Problem =
Two lines below mark the span: the one containing "Instruction: Open the Remote Explorer icon" and the one containing "The height and width of the screenshot is (418, 738).". Set down both, plus every line between, exactly as they stand, and nothing else.

════════════════════

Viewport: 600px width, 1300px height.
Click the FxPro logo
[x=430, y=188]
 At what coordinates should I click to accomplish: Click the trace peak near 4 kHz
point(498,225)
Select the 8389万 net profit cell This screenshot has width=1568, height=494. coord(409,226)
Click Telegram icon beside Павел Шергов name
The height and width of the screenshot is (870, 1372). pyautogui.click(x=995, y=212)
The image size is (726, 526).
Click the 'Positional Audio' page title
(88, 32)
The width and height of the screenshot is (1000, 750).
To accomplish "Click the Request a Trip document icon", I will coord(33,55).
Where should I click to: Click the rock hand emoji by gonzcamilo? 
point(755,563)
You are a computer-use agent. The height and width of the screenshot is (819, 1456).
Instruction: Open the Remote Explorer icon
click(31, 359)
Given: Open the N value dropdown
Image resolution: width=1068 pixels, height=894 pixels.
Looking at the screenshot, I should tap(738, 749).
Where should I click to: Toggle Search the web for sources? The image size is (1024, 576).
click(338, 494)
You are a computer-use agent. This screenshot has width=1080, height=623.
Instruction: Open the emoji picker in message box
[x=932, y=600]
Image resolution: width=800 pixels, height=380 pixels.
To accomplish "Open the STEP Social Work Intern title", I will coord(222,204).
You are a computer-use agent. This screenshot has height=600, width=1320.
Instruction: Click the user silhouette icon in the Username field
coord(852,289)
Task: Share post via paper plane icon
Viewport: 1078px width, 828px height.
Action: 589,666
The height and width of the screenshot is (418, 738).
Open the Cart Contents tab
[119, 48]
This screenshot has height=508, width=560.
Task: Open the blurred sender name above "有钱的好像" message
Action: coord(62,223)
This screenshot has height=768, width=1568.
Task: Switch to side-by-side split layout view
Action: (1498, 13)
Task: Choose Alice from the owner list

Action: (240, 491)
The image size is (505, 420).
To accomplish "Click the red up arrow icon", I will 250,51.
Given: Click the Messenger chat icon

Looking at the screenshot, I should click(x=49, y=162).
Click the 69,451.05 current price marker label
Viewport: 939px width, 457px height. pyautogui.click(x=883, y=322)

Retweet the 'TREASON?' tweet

════════════════════

Response area =
Instruction: Open the Remote Explorer icon
click(31, 359)
Given: Open the N value dropdown
Image resolution: width=1068 pixels, height=894 pixels.
Looking at the screenshot, I should tap(738, 749).
Where should I click to: Toggle Search the web for sources? The image size is (1024, 576).
click(338, 494)
You are a computer-use agent. This screenshot has width=1080, height=623.
Instruction: Open the emoji picker in message box
[x=932, y=600]
Image resolution: width=800 pixels, height=380 pixels.
To accomplish "Open the STEP Social Work Intern title", I will coord(222,204).
You are a computer-use agent. This screenshot has height=600, width=1320.
Instruction: Click the user silhouette icon in the Username field
coord(852,289)
Task: Share post via paper plane icon
Viewport: 1078px width, 828px height.
Action: 589,666
The height and width of the screenshot is (418, 738).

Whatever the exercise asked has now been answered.